• EXERCISE OBJECTIVE
Copy out all lines in the material below that contain the string "accomplish".

• SUPPLIED DATA
<<<<

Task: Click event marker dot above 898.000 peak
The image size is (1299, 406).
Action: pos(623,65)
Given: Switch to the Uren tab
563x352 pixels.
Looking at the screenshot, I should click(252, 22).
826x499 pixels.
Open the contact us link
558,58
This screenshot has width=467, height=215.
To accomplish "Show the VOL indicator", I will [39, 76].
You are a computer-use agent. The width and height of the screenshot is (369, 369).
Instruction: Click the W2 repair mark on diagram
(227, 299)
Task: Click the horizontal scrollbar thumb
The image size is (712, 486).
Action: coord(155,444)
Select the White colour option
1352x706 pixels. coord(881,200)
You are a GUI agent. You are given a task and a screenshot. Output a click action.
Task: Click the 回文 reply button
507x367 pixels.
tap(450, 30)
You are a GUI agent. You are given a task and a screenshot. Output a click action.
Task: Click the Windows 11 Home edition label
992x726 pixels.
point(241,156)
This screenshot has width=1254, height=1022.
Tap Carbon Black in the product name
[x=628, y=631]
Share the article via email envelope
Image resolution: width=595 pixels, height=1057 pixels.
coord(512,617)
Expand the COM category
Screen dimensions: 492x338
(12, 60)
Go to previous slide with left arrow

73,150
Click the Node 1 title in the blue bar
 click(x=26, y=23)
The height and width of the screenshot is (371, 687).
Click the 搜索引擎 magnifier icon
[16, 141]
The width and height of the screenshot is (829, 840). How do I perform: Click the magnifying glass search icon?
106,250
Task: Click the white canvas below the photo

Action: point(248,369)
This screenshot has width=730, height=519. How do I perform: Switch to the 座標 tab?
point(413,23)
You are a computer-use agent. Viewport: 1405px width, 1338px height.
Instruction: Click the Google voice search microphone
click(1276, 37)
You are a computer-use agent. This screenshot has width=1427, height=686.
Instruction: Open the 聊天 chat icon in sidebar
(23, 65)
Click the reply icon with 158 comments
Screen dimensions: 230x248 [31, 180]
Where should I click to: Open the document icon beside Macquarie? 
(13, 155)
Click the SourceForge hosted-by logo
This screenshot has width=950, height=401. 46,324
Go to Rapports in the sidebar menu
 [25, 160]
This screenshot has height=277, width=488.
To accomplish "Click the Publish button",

>>>>

• RESPONSE BOX
To accomplish "Show the VOL indicator", I will [39, 76].
To accomplish "Click the Publish button",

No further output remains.